** What the task requires **
Copy out each line in the listing below where the word "accomplish" appears.

** Data for review **

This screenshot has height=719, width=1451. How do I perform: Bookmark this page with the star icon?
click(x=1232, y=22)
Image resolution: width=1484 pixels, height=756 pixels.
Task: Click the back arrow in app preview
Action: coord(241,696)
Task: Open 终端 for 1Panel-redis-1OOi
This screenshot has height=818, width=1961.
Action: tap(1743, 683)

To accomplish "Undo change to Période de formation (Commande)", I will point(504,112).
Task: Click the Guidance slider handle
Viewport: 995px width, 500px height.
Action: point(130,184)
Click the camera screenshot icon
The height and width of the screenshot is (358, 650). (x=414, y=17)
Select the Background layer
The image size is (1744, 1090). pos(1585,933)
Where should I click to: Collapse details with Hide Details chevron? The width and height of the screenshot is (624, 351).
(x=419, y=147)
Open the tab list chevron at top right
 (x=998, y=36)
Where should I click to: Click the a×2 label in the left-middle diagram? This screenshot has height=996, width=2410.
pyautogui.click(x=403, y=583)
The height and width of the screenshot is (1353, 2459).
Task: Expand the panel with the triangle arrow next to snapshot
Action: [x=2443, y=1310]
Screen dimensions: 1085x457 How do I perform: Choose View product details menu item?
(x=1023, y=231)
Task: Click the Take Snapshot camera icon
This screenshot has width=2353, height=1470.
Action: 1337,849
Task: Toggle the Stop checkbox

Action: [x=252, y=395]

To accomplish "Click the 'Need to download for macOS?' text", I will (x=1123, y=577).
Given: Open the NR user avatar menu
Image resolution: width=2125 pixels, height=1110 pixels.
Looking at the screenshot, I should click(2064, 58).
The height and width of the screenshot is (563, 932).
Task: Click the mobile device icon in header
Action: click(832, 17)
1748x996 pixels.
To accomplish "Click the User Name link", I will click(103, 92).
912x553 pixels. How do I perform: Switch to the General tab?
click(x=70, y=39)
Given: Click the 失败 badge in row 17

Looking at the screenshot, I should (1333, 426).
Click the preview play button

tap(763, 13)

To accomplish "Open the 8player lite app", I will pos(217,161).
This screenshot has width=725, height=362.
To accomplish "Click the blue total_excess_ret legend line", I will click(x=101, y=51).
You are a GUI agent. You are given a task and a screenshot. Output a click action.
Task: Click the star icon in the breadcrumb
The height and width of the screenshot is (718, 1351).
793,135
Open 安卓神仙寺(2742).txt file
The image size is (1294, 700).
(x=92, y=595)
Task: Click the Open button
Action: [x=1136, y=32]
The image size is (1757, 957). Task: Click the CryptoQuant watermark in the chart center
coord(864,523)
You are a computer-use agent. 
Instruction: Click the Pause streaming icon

** Answer below **
To accomplish "Undo change to Période de formation (Commande)", I will point(504,112).
To accomplish "Click the 'Need to download for macOS?' text", I will (x=1123, y=577).
To accomplish "Click the User Name link", I will click(103, 92).
To accomplish "Open the 8player lite app", I will pos(217,161).
To accomplish "Click the blue total_excess_ret legend line", I will click(x=101, y=51).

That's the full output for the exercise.